The FSB will set out by mid-2011 criteria for assessing the resolvability of SIFIs which should be taken into account in determining the systemic risk of a G-SIFI and the key attributes of effective resolution regimes, including the minimum level of legal harmonisation and legal preconditions required to make cross-border resolutions effective.

The work will draw on available principles and recommendations and be undertaken in close cooperation with the BCBS Cross-border Bank Resolution Group (CBRG), IMF, IOSCO, and IAIS.

March 2010, the BCBS issued its final Report and Recommendations of the Cross-border Bank Resolution Group which set out recommendations falling into three categories:
strengthening national resolution powers and their cross-border implementation;
firm-specific contingency planning; and
reducing contagion.

A number of G20 jurisdictions have adopted legislation or are considering legislation that responds to the CBRG recommendations, including by adopting effective national resolution powers and a framework for coordinated resolution of financial groups within their jurisdictions.

In June 2010, the IMF published its proposals for improving coordination in the resolution of cross-border banks.

The IAIS has also initiated work to develop a supervisory paper on crisis management and cross-border resolution of insurance companies.

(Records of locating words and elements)

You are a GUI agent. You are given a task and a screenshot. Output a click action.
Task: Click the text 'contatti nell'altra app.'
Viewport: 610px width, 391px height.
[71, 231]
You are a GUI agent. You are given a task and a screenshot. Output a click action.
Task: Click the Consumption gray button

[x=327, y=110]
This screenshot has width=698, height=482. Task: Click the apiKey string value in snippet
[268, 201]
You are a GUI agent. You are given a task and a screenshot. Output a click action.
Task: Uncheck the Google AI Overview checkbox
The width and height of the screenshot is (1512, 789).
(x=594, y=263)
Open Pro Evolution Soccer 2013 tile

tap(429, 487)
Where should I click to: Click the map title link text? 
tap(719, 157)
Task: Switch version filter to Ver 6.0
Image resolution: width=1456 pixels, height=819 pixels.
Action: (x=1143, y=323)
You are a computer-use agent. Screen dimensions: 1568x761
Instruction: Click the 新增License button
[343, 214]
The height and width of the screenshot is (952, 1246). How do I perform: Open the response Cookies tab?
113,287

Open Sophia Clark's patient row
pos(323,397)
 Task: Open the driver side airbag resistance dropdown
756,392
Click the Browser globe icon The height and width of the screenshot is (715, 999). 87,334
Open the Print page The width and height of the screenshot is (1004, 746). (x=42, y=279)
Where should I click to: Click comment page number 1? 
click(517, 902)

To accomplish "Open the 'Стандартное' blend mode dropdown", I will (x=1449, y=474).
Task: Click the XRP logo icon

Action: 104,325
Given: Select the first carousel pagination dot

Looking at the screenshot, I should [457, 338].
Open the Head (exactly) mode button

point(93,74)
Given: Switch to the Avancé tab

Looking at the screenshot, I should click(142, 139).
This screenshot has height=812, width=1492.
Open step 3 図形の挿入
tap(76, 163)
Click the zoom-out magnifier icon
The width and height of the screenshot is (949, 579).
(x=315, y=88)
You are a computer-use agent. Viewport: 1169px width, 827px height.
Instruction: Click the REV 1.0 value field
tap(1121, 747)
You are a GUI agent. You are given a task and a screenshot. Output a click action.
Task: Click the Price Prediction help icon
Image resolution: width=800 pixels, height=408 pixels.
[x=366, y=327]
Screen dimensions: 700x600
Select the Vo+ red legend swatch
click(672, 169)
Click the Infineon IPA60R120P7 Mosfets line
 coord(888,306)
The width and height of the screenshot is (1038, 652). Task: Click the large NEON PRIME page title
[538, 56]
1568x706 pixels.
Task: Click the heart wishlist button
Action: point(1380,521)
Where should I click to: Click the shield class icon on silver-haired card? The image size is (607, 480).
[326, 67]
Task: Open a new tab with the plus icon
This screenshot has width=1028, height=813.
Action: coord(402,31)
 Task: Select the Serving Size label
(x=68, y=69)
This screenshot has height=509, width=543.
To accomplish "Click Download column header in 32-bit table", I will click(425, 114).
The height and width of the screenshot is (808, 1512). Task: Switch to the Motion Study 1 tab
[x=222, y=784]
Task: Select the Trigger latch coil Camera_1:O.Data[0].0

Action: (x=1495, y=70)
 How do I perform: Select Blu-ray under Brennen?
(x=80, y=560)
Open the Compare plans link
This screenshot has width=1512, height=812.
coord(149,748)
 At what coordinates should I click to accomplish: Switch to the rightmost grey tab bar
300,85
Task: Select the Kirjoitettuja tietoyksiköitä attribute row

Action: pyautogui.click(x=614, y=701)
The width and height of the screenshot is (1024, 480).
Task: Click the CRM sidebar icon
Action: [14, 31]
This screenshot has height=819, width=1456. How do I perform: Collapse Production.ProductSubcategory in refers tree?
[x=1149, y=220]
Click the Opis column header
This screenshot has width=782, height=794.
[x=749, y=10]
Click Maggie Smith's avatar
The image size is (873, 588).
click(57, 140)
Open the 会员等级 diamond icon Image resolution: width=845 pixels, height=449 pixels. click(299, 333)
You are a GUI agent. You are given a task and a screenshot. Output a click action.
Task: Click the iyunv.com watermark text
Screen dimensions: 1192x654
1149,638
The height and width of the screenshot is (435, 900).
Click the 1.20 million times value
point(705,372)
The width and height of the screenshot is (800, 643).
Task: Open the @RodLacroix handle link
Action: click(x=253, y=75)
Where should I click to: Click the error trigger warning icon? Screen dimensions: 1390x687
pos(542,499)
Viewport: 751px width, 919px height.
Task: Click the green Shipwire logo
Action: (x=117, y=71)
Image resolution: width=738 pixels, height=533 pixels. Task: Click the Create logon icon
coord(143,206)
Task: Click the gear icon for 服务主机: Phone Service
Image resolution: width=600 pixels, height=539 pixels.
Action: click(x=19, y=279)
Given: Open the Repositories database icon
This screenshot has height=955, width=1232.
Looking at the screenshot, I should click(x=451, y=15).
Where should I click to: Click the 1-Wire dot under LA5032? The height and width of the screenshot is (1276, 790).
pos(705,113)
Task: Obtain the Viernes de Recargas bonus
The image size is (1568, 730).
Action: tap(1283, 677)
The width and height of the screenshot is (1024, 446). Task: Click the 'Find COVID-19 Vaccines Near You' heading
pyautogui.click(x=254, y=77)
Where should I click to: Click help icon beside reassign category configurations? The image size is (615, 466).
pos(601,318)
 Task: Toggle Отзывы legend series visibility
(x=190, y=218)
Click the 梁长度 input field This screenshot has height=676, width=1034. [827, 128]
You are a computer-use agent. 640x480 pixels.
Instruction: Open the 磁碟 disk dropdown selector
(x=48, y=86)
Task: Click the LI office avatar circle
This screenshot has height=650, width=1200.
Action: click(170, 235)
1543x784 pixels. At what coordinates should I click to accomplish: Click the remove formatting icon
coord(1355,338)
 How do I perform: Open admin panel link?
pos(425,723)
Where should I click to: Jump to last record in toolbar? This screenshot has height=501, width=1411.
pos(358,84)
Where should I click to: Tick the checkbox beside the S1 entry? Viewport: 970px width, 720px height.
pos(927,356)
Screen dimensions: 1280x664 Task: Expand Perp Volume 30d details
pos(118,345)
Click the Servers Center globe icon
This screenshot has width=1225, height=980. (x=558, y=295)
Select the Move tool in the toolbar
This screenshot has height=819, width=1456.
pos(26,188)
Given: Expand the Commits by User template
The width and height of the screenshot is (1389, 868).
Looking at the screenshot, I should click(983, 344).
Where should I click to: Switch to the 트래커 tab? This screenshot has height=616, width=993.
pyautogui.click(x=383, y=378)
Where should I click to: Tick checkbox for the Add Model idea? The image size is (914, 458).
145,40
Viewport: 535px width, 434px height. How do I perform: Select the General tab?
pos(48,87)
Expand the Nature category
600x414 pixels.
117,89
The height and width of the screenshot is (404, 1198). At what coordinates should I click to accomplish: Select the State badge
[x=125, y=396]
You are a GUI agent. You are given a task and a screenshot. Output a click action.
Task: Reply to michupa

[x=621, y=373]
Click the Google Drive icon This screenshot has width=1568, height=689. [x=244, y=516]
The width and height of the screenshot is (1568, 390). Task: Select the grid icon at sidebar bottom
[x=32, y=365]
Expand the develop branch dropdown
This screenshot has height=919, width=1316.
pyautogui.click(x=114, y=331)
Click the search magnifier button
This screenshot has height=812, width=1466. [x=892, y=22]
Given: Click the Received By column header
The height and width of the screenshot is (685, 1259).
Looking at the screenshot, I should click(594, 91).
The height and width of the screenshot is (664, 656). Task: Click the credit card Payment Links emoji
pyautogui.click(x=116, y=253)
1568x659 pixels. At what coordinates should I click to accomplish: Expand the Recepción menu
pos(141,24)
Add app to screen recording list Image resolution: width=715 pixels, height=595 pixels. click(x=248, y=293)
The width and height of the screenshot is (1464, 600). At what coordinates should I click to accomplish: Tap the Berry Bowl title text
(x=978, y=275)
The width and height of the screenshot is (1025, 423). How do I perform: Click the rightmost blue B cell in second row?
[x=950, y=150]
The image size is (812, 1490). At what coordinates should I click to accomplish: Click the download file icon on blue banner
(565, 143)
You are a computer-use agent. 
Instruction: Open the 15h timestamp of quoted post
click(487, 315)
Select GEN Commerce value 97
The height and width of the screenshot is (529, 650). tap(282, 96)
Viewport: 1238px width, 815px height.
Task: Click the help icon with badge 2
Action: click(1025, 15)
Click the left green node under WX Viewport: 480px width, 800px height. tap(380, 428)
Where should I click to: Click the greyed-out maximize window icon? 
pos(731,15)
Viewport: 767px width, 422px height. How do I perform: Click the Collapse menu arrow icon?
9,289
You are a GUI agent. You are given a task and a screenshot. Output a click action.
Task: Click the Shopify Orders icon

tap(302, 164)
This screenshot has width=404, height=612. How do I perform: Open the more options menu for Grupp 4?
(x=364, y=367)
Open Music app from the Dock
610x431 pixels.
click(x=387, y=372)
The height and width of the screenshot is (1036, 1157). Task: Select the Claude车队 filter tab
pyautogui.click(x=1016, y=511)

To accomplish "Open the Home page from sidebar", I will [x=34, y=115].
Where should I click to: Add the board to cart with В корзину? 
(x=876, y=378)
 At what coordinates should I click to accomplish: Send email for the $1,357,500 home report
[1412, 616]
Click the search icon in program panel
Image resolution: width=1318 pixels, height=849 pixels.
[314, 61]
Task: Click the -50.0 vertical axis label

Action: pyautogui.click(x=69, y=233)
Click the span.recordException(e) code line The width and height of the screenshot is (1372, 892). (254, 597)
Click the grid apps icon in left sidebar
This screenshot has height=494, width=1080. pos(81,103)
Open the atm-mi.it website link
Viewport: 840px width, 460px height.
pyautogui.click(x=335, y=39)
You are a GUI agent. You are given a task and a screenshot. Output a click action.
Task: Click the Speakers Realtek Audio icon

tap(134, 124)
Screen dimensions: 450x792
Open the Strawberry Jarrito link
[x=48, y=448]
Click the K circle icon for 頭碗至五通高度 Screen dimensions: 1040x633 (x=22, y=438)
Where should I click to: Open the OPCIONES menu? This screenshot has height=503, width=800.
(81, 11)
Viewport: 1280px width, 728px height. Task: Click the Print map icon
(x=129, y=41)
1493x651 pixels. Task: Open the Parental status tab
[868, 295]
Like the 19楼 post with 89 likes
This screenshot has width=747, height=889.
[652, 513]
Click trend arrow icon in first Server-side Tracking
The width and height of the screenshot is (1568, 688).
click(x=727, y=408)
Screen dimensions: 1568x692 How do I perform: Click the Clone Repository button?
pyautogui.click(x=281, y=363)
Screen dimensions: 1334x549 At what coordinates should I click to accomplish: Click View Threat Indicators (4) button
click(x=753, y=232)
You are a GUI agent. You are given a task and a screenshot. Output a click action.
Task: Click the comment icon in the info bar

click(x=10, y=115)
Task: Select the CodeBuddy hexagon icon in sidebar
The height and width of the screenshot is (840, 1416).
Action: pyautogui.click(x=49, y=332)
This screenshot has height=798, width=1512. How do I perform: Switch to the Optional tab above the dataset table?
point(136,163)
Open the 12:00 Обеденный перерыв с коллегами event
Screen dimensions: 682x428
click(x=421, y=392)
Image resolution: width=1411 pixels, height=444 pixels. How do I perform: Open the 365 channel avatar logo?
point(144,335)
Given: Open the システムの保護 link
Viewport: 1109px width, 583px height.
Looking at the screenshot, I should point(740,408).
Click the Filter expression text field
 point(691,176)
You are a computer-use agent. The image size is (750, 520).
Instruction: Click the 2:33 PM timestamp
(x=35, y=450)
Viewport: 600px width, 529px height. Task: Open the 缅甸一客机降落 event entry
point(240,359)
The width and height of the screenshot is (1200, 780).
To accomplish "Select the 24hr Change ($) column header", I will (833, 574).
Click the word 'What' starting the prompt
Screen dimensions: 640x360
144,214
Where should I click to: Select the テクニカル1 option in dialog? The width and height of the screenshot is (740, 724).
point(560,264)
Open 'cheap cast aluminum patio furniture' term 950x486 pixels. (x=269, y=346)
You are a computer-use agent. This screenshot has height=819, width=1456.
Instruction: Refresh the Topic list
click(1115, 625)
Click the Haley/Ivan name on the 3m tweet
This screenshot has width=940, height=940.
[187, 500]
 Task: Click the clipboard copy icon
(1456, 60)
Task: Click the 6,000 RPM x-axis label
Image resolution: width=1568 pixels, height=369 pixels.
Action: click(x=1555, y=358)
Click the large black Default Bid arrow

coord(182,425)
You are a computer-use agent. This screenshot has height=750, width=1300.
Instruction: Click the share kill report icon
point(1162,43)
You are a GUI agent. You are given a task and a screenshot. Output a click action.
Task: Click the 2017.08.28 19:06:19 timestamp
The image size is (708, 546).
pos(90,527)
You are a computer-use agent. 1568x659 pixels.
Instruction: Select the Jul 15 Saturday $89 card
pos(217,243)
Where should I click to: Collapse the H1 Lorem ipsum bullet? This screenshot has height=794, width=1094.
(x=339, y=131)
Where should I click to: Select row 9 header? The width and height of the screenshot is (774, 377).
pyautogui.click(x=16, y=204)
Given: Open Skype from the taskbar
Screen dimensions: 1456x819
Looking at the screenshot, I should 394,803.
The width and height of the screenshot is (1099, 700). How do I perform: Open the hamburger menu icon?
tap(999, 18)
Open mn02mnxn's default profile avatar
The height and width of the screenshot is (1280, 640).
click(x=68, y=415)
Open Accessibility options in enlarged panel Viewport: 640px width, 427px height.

**Your objective:**
Answer these questions from the text on cross-border resolution:
1. By when will the FSB set out criteria for assessing the resolvability of SIFIs?
2. In what month and year did the BCBS issue its final Report and Recommendations of the Cross-border Bank Resolution Group?
3. What did the IMF publish in June 2010?

**Result below:**
1. By mid-2011.
2. March 2010.
3. Its proposals for improving coordination in the resolution of cross-border banks.